A necessidade de um fundamento claro na legislação internacional
Não são preocupações meramente abstratas. A proposta atual de Convenção não a fundamenta adequadamente na legislação internacional e, em alguns aspectos, é demasiadamente concessiva a arcabouços legais e interpretações locais. Essa tem sido uma preocupação central de observadores no CAI, que já apontaram que a convenção não deveria se limitar a estabelecer requisitos para serem implementados pelos estados-parte de acordo com sua legislação nacional, pois isso prejudica o propósito central do tratado, de estabelecer um arcabouço comum.
Esse ponto fica evidente ao longo da proposta, como no Artigo 5, segundo o qual “Cada Parte deve tomar as medidas necessárias para assegurar que todas as atividades (…) são compatíveis com direitos humanos e obrigações de não-discriminação relevantes adotados [pela Parte] por meio de leis internacionais, ou determinadas por lei local.” Embora haja um benefício em assegurar flexibilidade na convenção, a abordagem “uma coisa ou outra” entre as legislações internacionais e locais precisa ser resoluta, e deveria firmar inequivocamente a primazia da legislação internacional de direitos humanos sobre a legislação nacional. Isso é imperativo para assegurar que interpretações locais não sejam usadas para burlar obrigações e salvaguardas, particularmente em estados menos comprometidos com a proteção dos direitos humanos e do estado de direito.
A questão é especialmente relevante em áreas nas quais falta especificidade ao texto. O Artigo 2 sobre a abordagem baseada em riscos, por exemplo, dispõe que “Para que os princípios e obrigações definidas nesta Convenção sejam totalmente implementadas, cada Parte deve manter e tomar medidas graduais e diferenciadas em seu sistema legal”. Esta determinação não define claramente qual deve ser a abordagem específica e é totalmente dependente das leis de cada estado-parte. Similarmente, o Artigo 7 sobre transparência e fiscalização requer que os estados-parte “tomem medidas apropriadas”, mas falha em dar referências adicionais sobre o que isso significa ou deveria ser na prática. Se é para a Convenção ser aplicada globalmente, é importante que padrões de qualidade, integridade e segurançações sejam melhor definidos nela em relação à legislação internacional de direitos humanos.
· · · ·
TAREFAS DO EXERCÍCIO –
- A) De acordo com o trecho sobre a Convenção, o que o Artigo 7 requer dos estados-parte?
- B) Disponha em CSV de duas colunas, "pedido" e "resposta", a listagem a partir da linha que contém "Find the location" e até a linha que contém "cut is located at coordinates (1142, 477).", ambas incluídas, com uma linha por pedido, cada campo entre aspas e as quebras de linha convertidas em espaços. Omita as imagens.
· · · ·
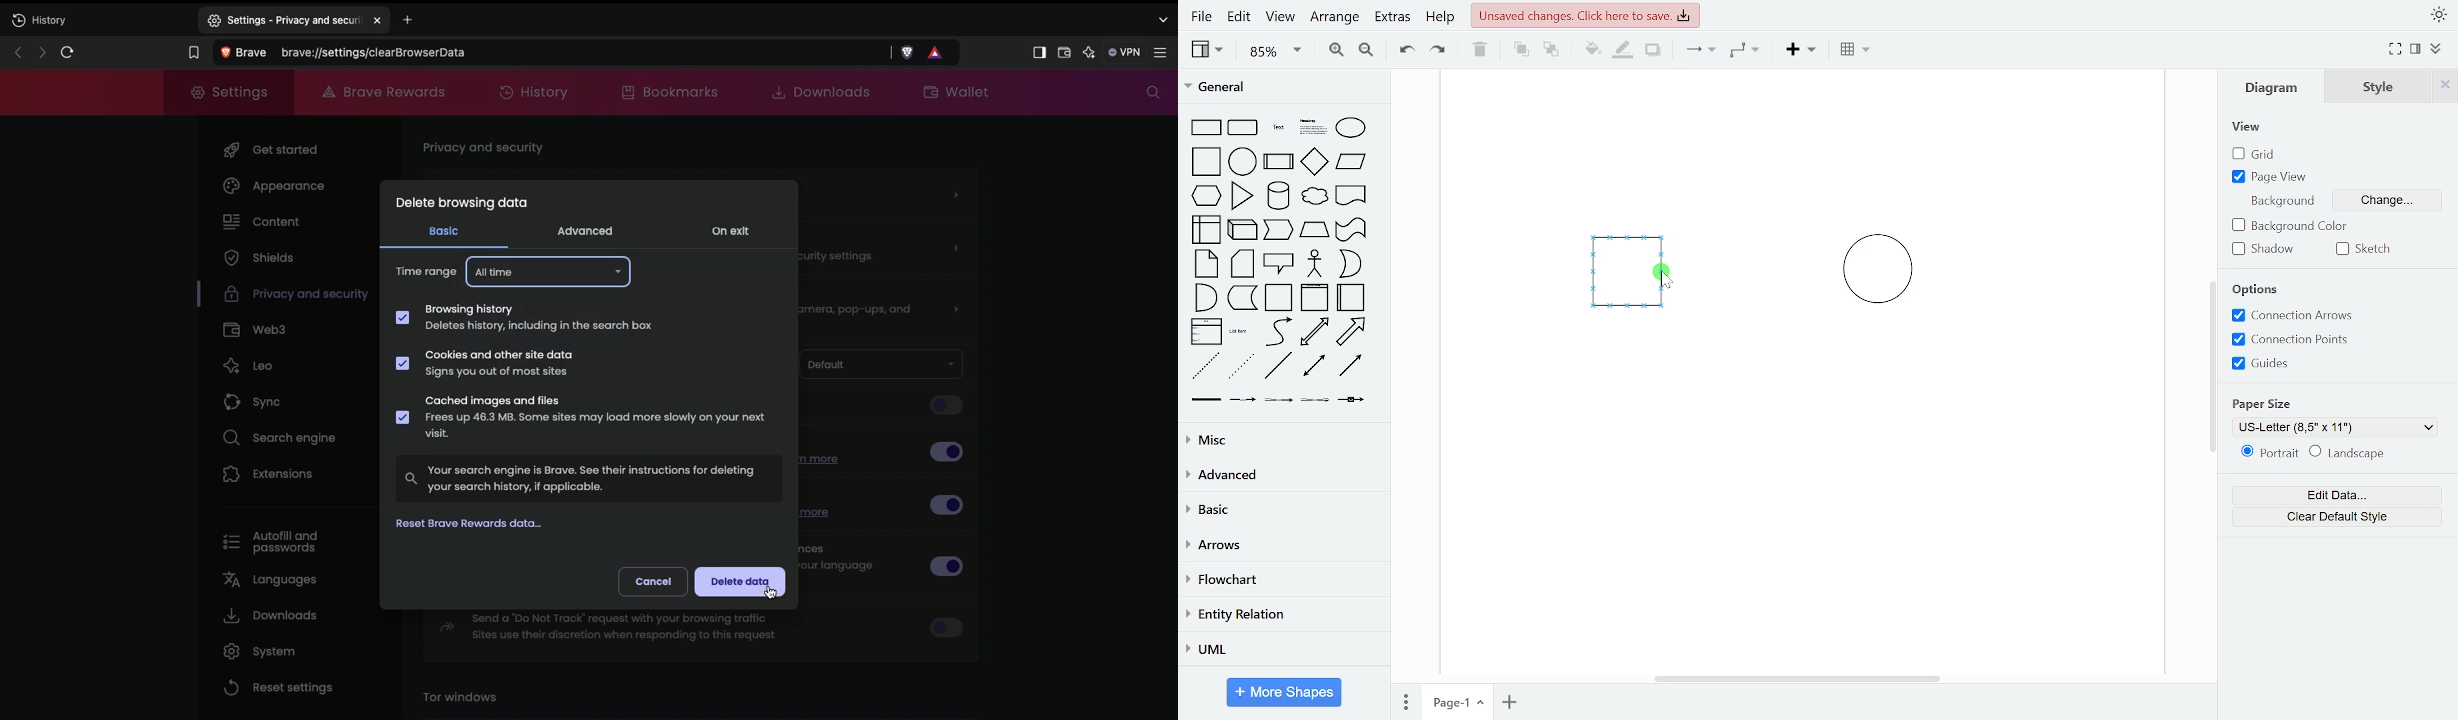 This screenshot has width=2464, height=728. What do you see at coordinates (1317, 401) in the screenshot?
I see `connector with 3 labels` at bounding box center [1317, 401].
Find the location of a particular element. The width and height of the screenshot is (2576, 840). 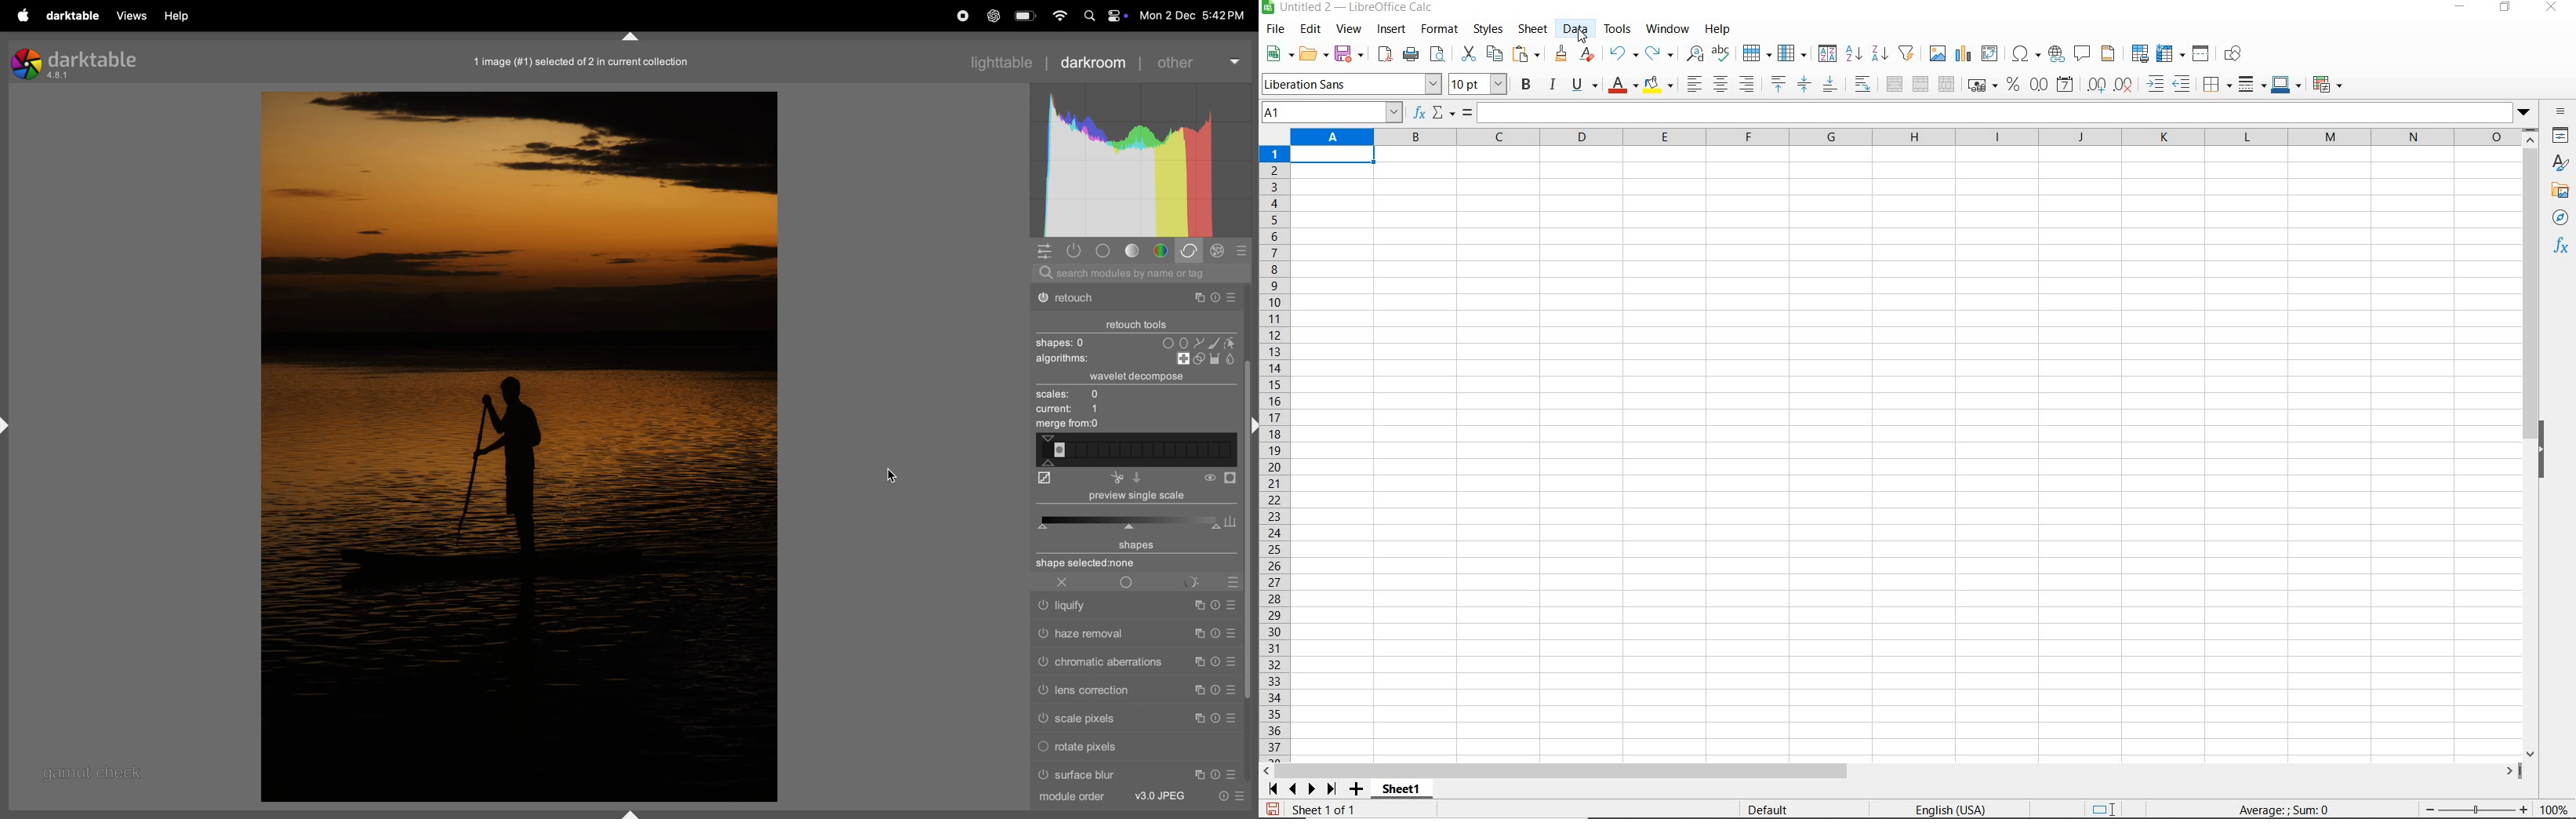

cut is located at coordinates (1142, 477).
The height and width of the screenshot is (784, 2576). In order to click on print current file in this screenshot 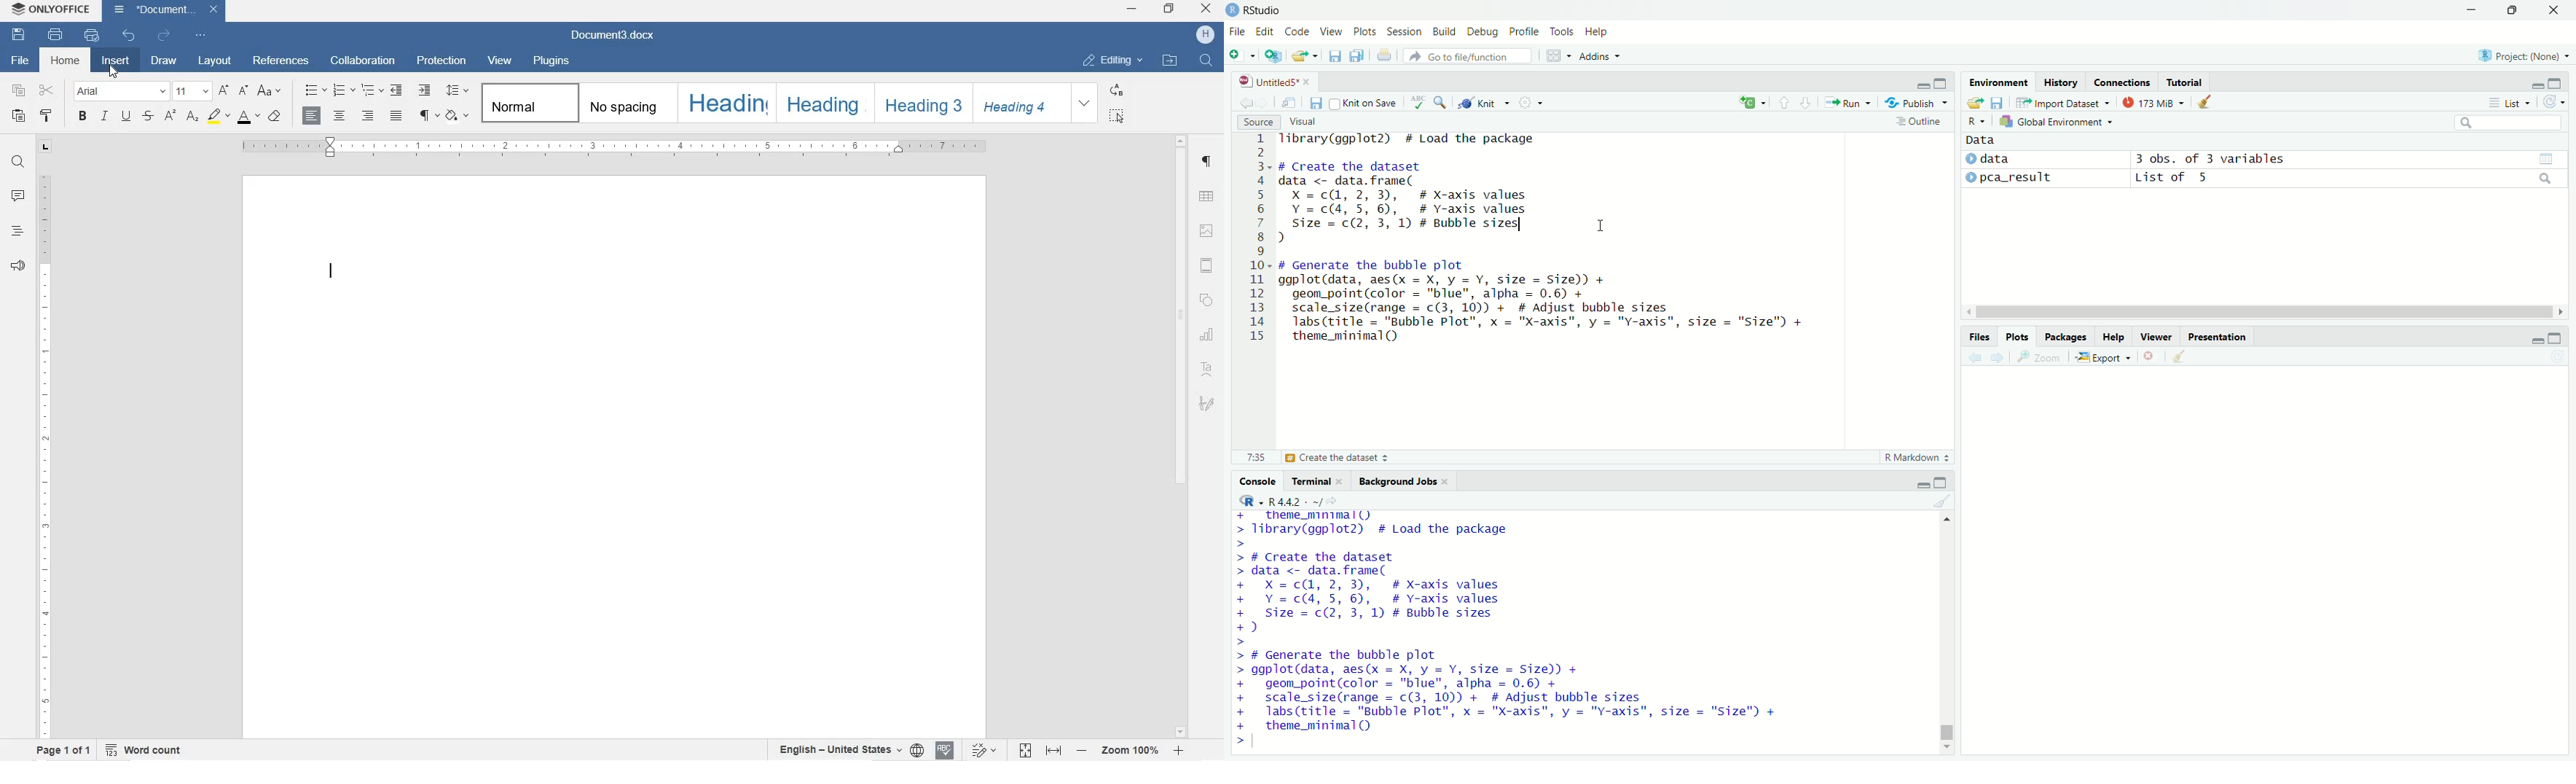, I will do `click(1384, 55)`.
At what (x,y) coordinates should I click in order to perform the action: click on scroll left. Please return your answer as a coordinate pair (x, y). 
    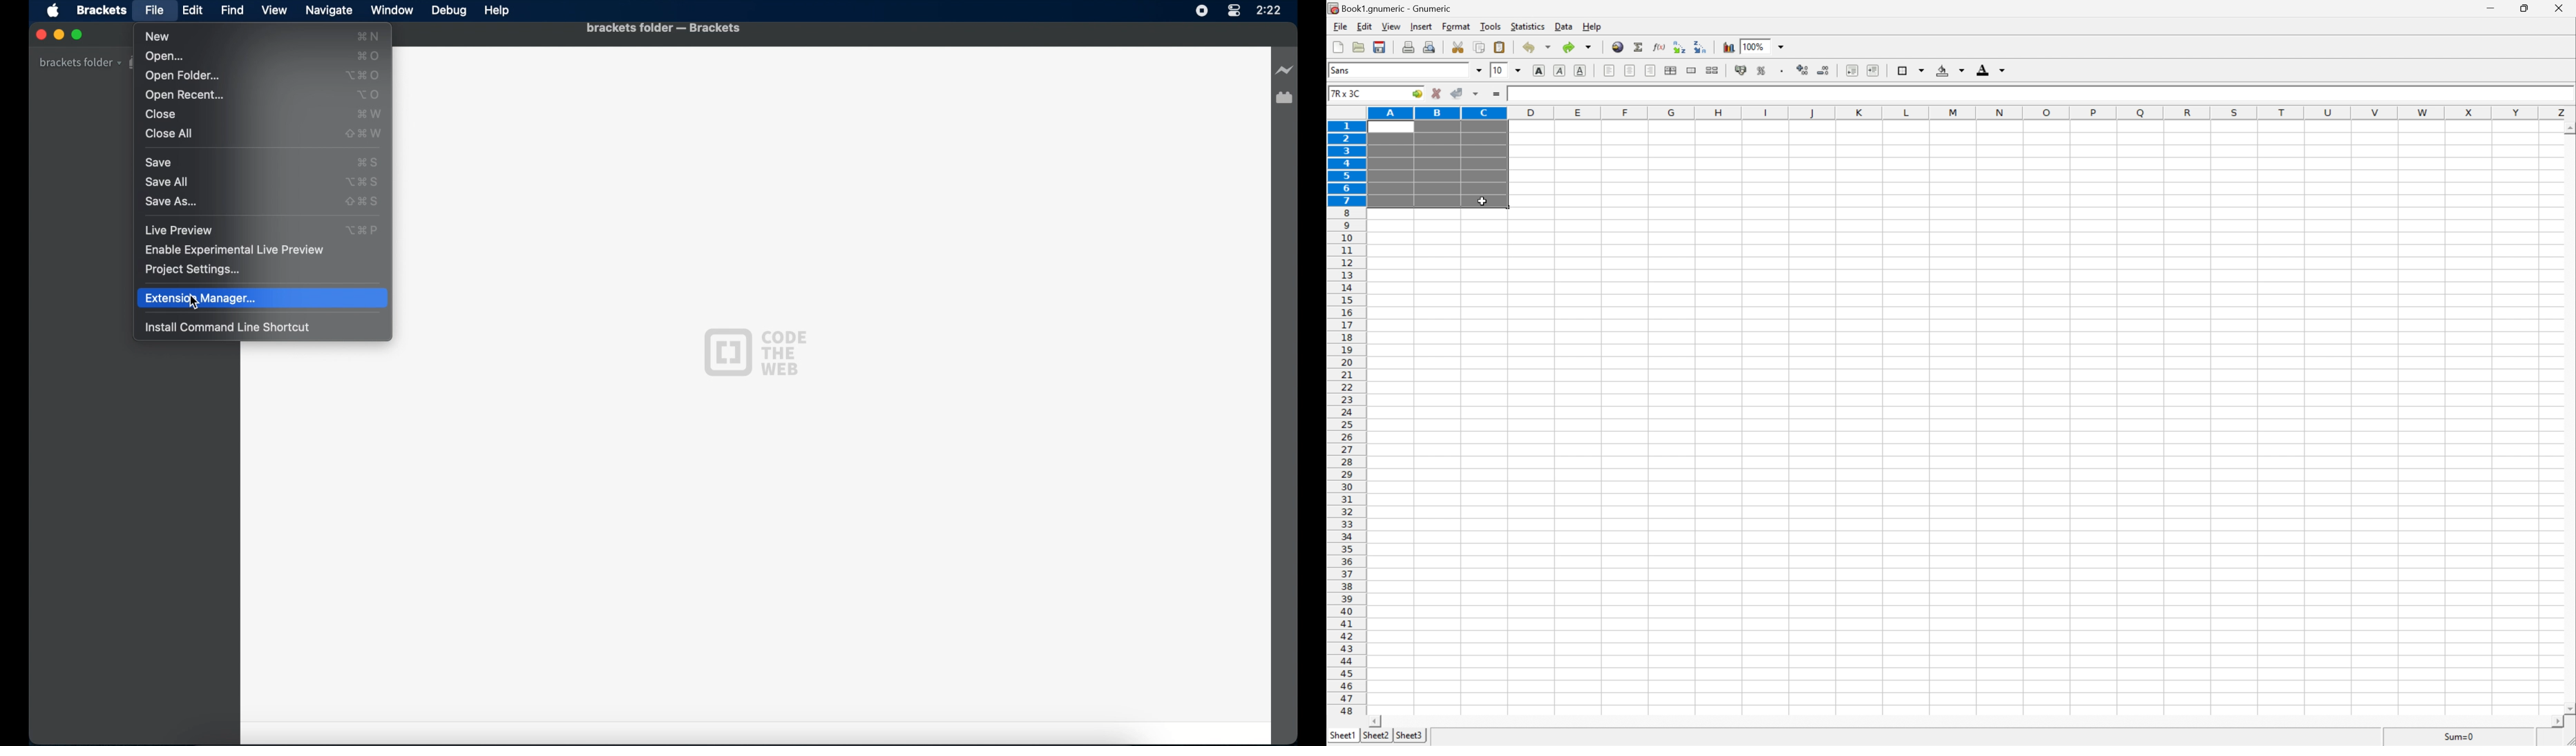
· · · ·
RESULTADOS DO EXERCÍCIO –
- A) Requer que os estados-parte "tomem medidas apropriadas".

- B)
pedido,resposta
"Find the location of a particular element. The width and height of the screenshot is (2576, 840).","cut is located at coordinates (1142, 477)."